Employers will be allowed to pay young people lower rates than adults under Labour's plan for a national minimum wage.
The news emerged yesterday as the party launched a new campaign over "poverty wages", arguing that low pay now costs taxpayers pounds 2.4bn in benefits.
Harriet Harman, Labour's employment spokeswoman, is understood to have rejected an option of extending the full minimum pay rate to teenagers or leaving them out completely. The lower rate is meant to provide an incentive to employers to take on teenagers and spend money training them.
Labour is also thought to have ruled out differing regional minima or variations by industrial sector. But a "London weighting" is possible.
Party officials are working on an enforcement and inspection system but Ms Harman believes wages can be monitored through the benefit system. Those on low pay often receive housing benefit, family credit, income support or council tax benefit.

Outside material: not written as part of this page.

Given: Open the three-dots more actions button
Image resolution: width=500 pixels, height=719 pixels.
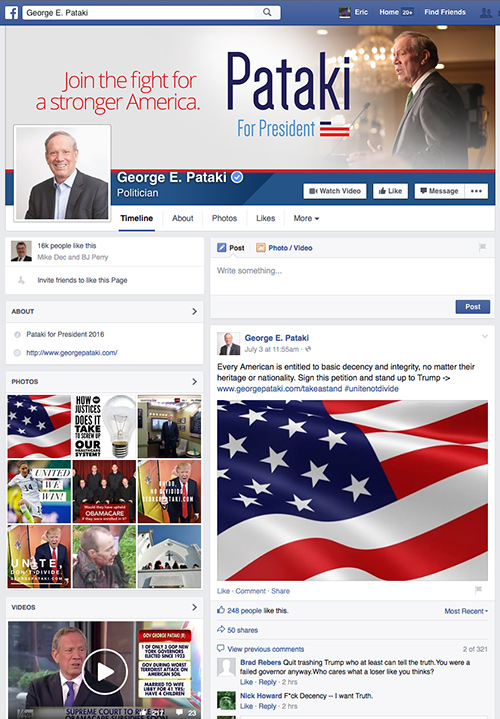Looking at the screenshot, I should pos(476,191).
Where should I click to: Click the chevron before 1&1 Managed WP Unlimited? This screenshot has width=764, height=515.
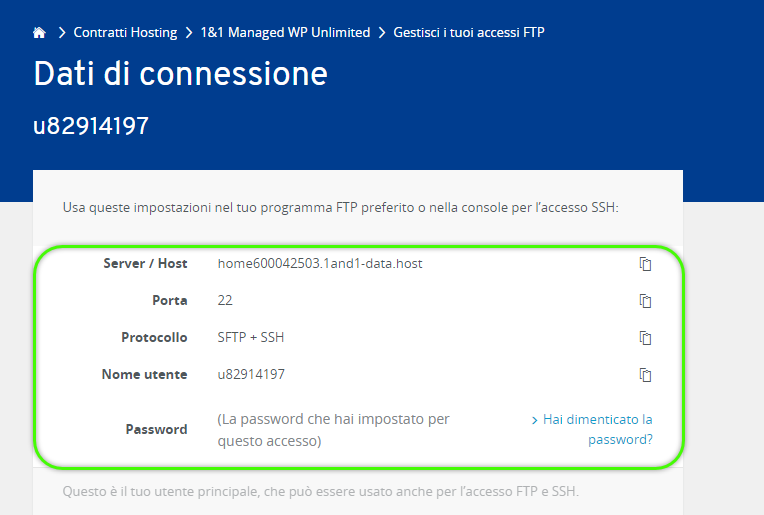pos(189,33)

Ms Harman yesterday discounted the suggestion that employers would refuse to serve on a low-pay commission under Labour. Howard Davies, director-general of the CBI, and employers outside his organisation had been clamouring to be represented to influence decisions.

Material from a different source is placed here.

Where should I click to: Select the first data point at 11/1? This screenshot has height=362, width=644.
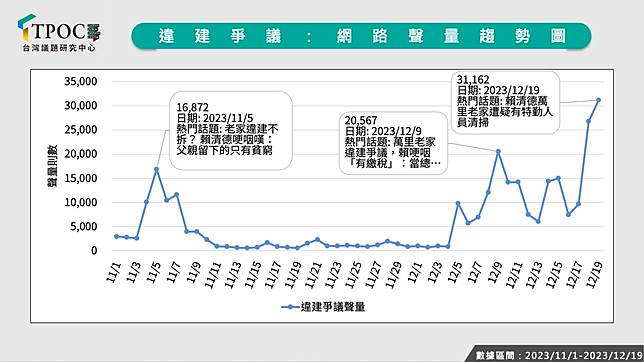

Ms Harman said although the new rate would be introduced after assessing economic conditions, there was no question that a Labour government would not introduce it. She said more than 1 million people earned less than pounds 2.50 an hour.
Phillip Oppenheim, Employment minister, said the economy could only afford to increase pay if productivity improved. "The minimum wage is not a magic wand which politicians can wave to raise wages without any cost to jobs."
Labour's reluctance to spell out the details of the policy was "dishonest and deceitful".